The results of performance measurements based on COBIT 4.1 shows that the performance of DS5 and DS11 is still lacking. While the results of measurements show the maturity of data management and ensure the security of the system is at the level of 2 (two), in the hope of maturity level is at level 4 (four). Based on maturity assessments prepared recommendations for the improvement of the maturity of remedial actions, including design of policies and procedures for data management by taking into account the security aspects of the system and the team / work group charged with evaluating and overseeing the implementation of policies and procedures. Control the information security policies and procedures in accordance with ISO/IEC 27001:2005 covers control: the organization of information security, asset management information, human resources security, physical and environmental security, communications and operations management, access arrangements, the security of information in the procurement and maintenance of information systems, management of information security threats, business continuity management, and compliance.

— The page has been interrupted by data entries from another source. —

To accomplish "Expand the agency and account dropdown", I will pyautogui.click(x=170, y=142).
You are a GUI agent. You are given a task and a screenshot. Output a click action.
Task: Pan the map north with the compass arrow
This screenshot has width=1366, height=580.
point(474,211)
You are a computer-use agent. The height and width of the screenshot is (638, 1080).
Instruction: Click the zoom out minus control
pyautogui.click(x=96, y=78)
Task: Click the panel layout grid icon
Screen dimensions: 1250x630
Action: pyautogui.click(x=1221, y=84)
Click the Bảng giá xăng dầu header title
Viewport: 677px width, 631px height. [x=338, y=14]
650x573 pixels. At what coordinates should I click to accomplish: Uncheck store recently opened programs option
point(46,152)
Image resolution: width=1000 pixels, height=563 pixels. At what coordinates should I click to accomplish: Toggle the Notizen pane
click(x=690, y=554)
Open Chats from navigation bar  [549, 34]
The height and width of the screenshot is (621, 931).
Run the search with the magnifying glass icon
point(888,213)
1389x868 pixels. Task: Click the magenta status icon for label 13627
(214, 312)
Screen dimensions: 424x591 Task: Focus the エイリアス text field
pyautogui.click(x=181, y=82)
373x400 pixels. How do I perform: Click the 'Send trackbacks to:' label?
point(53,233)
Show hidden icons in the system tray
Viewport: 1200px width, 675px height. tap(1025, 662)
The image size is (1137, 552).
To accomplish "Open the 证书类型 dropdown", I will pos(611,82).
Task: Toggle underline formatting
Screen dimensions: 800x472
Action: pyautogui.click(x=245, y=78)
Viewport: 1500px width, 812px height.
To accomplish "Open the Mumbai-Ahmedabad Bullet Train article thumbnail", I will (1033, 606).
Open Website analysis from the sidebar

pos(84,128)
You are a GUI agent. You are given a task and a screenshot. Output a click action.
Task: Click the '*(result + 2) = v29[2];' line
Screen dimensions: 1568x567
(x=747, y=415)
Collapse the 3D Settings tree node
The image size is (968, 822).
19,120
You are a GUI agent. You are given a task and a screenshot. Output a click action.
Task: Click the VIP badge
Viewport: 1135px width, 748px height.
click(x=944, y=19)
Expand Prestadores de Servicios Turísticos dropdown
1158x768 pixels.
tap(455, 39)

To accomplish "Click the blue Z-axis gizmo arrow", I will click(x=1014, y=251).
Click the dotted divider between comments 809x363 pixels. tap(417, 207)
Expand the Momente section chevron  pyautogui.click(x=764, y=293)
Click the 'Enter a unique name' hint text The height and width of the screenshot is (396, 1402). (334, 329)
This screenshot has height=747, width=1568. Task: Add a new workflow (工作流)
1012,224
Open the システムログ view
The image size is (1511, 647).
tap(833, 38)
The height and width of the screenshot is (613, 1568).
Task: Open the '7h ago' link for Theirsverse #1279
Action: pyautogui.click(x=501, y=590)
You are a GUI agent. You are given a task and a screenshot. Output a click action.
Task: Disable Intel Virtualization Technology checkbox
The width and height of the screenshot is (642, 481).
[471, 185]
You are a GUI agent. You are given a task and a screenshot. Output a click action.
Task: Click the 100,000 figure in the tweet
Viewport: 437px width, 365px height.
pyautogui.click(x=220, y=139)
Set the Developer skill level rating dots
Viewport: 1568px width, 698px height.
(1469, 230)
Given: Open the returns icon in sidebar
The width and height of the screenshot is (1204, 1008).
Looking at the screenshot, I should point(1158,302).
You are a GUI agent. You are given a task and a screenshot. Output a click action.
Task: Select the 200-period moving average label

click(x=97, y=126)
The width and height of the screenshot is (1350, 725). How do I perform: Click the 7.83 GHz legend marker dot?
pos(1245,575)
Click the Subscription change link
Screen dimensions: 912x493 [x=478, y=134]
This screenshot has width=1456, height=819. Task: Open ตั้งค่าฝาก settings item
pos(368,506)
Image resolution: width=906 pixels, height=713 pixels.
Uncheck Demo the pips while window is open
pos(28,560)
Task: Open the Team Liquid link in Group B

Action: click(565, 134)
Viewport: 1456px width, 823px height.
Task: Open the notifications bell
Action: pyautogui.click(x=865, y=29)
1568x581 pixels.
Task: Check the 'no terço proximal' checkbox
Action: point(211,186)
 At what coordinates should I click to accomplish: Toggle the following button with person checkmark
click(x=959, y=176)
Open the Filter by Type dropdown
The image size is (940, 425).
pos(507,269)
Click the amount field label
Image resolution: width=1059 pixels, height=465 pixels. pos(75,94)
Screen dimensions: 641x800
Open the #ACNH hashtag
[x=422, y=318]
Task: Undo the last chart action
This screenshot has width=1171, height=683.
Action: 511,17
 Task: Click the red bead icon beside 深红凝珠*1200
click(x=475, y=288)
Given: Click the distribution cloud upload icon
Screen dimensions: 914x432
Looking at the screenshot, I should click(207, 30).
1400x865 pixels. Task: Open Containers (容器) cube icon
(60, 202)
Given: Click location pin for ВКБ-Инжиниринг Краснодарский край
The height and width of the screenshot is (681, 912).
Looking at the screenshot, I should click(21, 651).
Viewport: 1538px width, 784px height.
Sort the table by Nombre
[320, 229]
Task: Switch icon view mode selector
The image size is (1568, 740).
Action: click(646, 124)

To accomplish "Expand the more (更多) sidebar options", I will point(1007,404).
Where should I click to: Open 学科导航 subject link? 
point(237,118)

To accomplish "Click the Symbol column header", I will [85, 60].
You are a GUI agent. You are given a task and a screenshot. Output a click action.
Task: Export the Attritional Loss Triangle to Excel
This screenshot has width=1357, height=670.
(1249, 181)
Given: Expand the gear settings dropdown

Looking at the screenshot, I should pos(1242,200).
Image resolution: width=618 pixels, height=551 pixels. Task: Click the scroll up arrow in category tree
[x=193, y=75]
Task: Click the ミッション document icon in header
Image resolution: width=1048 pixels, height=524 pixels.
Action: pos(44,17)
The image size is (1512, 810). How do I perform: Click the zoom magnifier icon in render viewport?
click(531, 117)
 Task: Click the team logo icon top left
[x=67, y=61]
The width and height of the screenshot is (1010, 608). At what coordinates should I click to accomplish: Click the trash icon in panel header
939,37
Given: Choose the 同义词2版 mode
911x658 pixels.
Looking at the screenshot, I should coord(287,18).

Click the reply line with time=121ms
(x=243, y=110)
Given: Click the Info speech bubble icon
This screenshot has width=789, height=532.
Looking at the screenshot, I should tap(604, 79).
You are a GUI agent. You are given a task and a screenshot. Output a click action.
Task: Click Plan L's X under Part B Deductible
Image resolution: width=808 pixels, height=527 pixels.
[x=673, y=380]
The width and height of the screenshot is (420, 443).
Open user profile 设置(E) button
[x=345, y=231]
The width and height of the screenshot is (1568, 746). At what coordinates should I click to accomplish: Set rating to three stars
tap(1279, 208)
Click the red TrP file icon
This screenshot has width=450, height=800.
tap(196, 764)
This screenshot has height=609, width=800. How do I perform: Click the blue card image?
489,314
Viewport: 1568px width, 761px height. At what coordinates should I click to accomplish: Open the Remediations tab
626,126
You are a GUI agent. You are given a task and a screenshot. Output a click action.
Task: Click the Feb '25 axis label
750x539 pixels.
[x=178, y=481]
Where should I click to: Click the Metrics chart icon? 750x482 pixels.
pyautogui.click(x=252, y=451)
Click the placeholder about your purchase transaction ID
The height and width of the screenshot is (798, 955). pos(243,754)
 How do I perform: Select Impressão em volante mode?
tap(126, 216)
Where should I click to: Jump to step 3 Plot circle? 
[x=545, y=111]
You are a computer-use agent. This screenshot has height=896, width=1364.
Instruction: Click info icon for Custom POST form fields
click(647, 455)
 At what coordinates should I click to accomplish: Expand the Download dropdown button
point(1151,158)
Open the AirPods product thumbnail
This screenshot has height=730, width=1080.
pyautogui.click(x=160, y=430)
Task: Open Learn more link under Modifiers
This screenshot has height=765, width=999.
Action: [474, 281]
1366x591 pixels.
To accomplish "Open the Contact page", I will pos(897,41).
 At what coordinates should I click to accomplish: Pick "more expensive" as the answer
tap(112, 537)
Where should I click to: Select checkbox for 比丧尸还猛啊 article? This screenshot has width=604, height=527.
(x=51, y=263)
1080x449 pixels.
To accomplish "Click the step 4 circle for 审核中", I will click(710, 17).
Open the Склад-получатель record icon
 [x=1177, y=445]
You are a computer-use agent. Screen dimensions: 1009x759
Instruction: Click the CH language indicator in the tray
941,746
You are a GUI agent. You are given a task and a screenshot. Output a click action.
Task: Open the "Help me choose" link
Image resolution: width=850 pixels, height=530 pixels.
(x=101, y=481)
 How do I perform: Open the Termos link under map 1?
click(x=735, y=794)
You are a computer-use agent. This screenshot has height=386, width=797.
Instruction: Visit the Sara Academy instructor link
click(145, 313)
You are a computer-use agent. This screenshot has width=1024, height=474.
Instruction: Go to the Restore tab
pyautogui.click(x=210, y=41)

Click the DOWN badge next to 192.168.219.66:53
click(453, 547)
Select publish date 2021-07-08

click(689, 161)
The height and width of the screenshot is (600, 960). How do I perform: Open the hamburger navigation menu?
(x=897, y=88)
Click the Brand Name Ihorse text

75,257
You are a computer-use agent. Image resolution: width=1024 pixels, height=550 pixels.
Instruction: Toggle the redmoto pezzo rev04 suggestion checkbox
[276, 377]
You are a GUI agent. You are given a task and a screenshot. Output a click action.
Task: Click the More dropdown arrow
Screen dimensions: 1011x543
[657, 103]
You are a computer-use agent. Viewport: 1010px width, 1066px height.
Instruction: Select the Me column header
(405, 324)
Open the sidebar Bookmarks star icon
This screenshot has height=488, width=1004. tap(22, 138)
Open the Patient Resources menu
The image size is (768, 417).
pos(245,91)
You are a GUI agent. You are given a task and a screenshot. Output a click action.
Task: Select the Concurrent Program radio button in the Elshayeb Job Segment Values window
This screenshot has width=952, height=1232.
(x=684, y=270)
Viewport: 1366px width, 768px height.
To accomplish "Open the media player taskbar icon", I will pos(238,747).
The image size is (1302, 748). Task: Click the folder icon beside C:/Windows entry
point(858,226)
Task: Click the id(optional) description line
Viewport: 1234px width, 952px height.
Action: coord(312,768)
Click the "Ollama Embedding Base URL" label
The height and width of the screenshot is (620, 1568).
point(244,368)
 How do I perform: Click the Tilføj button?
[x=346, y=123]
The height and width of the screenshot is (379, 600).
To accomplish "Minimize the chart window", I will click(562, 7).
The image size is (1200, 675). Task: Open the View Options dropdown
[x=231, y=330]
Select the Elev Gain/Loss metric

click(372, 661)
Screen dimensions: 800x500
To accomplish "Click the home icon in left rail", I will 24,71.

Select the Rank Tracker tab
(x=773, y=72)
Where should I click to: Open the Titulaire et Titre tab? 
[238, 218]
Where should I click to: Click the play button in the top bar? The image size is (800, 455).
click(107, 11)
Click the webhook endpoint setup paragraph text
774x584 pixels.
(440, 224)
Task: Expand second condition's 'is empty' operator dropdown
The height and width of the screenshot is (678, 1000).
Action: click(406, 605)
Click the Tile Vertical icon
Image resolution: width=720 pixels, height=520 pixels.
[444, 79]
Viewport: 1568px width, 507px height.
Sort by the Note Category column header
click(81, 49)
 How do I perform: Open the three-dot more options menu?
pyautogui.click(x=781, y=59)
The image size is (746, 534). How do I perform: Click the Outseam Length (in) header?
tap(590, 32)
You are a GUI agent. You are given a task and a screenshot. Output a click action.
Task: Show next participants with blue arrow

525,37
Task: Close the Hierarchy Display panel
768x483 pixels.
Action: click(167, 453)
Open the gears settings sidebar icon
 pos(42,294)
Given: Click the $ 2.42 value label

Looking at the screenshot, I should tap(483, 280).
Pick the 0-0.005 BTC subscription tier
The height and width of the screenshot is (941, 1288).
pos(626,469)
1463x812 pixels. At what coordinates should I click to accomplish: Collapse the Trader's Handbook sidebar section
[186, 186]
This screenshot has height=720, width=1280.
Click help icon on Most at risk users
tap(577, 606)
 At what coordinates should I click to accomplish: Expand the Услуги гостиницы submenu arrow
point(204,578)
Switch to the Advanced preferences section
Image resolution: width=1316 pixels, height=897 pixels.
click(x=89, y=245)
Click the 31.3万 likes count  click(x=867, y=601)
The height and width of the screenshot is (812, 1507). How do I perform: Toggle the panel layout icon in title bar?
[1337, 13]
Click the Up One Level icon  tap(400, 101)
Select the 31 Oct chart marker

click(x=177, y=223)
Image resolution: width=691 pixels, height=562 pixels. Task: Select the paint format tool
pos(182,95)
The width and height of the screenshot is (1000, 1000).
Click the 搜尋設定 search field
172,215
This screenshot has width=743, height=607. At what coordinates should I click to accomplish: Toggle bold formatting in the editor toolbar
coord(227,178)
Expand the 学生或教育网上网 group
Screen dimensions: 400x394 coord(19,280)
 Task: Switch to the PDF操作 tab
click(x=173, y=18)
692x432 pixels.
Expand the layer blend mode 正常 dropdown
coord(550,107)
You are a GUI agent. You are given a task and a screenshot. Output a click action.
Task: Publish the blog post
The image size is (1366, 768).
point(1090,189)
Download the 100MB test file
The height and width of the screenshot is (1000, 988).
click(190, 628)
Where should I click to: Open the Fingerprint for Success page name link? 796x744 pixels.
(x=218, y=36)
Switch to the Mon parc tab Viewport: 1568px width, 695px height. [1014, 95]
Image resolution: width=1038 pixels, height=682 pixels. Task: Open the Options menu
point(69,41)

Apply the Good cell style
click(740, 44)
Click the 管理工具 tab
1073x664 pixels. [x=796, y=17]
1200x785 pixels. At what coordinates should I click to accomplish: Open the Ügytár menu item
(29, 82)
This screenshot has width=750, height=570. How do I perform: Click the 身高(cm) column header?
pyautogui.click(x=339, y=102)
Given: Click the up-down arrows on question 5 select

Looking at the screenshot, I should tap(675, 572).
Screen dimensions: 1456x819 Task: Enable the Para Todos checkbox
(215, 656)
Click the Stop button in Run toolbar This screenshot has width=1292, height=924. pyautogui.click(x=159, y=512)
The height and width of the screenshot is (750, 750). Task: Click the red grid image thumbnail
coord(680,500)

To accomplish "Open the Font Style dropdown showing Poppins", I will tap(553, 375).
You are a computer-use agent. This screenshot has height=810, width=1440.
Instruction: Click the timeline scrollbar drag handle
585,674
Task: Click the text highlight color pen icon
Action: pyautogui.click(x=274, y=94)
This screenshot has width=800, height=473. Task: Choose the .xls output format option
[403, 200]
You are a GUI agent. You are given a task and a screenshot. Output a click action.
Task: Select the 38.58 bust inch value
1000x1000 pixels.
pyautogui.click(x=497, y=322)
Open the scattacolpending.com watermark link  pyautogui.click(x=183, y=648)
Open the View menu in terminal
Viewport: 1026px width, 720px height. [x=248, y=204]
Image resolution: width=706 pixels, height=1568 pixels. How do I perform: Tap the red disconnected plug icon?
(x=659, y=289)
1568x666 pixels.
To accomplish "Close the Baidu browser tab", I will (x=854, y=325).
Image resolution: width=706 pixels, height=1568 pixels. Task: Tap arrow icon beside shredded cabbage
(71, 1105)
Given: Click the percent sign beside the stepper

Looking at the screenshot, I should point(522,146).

In the design of policies and procedures with respect to data management aspects of information security, COBIT 4.1 is used as a reference policy governance of IT especially in data management; while and ISO / IEC 27001:2005 is used as a reference for information security policy. Both complement each other producing a comprehensive policy and procedures covering people, process, and technology to achieve confidentiality, availability, and integrity of information. Confidentiality, availability and integrity of data and information are achieved through the activities and processes and controls that are appropriate to be applied."